• _Task instructions_: Please filter the entries and return only the lines that include "handle".

Dataset entries:
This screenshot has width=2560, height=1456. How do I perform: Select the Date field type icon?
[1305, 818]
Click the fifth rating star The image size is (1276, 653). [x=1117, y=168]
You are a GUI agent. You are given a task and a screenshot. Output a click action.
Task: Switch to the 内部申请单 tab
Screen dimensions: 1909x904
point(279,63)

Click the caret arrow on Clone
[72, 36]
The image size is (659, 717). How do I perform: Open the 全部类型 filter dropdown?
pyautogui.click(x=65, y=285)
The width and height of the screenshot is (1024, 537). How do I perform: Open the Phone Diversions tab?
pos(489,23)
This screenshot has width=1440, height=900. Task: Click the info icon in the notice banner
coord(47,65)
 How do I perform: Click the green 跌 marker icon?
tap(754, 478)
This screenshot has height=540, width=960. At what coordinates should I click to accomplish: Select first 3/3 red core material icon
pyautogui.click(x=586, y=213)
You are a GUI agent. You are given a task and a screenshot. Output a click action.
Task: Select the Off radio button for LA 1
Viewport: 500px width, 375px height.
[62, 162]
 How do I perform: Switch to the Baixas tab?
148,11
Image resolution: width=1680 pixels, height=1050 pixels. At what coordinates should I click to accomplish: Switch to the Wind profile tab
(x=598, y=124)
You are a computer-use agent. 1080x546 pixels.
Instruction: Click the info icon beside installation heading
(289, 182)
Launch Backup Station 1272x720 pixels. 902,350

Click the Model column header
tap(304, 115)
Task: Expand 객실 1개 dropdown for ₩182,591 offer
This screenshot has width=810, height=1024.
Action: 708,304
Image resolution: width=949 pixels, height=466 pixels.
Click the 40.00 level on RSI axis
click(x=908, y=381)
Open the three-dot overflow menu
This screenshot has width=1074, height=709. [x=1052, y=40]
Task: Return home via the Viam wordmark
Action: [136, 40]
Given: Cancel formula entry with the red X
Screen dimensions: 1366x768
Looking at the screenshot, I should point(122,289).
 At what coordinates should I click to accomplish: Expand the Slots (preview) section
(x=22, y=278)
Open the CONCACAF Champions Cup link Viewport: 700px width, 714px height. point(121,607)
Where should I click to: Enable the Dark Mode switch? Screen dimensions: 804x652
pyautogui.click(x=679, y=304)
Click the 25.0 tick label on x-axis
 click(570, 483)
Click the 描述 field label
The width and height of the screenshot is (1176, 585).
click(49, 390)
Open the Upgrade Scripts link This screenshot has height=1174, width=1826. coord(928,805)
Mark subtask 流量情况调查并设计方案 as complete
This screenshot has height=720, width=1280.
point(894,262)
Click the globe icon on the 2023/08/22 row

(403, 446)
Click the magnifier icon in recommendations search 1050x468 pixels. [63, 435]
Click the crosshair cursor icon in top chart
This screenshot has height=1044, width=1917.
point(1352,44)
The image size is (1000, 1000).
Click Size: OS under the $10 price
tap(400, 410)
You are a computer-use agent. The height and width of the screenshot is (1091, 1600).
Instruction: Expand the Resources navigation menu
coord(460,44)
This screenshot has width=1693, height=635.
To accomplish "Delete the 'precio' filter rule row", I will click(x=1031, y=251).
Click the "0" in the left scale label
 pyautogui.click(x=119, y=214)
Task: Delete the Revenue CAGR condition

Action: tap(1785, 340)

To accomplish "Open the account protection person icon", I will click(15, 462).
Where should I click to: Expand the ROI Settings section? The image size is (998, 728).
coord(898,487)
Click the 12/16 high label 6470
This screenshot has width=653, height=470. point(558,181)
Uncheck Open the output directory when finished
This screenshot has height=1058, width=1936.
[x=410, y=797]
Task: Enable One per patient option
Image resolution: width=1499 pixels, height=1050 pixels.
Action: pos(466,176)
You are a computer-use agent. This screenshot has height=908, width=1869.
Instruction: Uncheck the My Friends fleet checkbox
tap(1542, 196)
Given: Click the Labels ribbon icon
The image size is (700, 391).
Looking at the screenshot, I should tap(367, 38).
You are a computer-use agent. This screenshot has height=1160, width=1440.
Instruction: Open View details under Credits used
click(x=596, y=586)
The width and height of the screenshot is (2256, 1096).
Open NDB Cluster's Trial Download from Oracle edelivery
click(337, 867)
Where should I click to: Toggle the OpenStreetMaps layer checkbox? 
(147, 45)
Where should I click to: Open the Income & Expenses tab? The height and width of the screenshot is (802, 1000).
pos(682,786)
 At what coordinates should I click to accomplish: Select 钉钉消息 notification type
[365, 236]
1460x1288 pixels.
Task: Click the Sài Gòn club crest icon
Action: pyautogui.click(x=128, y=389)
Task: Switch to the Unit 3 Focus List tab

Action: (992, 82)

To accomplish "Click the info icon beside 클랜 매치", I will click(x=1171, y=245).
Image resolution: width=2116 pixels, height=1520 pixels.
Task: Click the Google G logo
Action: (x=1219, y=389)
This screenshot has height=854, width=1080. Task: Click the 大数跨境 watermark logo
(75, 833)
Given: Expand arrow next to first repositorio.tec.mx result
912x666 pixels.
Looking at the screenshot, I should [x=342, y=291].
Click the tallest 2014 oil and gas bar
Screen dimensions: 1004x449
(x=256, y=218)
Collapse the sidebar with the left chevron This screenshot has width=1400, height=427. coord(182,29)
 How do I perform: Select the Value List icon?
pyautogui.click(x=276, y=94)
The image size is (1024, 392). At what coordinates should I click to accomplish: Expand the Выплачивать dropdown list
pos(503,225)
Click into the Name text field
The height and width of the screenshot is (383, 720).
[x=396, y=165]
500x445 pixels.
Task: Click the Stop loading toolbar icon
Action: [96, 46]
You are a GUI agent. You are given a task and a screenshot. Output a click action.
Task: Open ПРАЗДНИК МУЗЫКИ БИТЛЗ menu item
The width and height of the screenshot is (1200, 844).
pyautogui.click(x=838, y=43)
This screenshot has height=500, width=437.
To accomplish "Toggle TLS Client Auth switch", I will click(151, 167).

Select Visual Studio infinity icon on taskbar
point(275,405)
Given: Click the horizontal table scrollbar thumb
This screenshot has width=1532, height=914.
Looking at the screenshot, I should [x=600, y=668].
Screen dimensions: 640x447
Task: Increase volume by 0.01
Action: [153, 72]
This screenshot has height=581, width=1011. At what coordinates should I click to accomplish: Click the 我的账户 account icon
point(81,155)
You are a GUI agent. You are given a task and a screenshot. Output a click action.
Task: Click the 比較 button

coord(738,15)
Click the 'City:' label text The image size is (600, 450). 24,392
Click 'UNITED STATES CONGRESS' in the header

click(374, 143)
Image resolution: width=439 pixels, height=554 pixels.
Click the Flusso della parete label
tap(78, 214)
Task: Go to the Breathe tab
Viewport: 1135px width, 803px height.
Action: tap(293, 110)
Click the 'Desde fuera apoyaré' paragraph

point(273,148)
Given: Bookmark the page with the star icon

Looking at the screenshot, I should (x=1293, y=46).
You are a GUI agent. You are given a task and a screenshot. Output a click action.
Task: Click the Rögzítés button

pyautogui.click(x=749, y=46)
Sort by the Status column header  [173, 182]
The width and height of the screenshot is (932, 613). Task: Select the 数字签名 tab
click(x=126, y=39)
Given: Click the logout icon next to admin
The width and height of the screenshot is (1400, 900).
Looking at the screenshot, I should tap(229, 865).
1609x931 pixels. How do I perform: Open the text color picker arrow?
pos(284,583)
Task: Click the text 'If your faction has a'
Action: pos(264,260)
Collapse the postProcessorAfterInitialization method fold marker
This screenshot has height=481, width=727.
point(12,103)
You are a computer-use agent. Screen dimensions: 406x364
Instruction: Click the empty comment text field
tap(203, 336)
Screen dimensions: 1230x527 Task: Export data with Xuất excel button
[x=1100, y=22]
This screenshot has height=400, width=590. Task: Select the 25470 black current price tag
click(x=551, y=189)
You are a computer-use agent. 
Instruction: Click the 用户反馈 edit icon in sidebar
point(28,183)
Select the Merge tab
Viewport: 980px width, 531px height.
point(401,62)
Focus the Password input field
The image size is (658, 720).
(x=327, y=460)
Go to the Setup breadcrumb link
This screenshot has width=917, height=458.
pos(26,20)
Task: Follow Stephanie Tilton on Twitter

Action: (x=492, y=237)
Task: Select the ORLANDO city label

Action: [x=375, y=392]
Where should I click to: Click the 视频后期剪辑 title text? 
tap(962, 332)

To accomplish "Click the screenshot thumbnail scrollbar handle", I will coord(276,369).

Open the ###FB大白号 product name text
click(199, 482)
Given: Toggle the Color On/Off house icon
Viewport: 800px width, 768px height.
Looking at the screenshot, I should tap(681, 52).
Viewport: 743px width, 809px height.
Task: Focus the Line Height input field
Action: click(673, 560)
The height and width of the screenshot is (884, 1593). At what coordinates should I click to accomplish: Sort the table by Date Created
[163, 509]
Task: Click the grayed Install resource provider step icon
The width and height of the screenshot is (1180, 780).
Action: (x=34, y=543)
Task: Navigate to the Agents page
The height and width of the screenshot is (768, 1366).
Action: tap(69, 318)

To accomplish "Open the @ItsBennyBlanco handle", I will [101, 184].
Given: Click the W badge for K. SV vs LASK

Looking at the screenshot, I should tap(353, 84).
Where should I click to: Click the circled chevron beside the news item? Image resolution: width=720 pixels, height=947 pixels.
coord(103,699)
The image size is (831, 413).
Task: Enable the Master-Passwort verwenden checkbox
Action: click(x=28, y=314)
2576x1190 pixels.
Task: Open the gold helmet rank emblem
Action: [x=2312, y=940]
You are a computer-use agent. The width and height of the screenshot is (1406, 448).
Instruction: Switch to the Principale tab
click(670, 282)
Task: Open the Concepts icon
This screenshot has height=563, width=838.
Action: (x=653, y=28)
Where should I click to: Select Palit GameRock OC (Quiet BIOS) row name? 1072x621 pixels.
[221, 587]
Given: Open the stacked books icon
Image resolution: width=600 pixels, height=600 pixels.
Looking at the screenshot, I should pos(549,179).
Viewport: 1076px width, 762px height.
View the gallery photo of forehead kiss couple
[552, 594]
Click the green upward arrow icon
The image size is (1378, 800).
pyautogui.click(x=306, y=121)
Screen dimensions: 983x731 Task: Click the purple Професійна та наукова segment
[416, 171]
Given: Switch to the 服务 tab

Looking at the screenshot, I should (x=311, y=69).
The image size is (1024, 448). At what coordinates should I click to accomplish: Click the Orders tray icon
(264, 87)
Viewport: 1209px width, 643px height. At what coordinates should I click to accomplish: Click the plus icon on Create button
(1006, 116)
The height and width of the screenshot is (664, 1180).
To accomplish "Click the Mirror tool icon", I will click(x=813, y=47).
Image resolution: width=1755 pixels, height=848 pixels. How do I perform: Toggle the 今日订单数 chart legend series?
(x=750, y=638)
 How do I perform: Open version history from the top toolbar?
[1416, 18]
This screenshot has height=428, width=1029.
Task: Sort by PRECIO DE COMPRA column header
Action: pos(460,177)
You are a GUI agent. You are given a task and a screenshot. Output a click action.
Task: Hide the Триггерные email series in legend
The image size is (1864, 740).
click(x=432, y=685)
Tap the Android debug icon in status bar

• _Reply_:
To accomplish "Click the screenshot thumbnail scrollbar handle", I will coord(276,369).
To accomplish "Open the @ItsBennyBlanco handle", I will [101, 184].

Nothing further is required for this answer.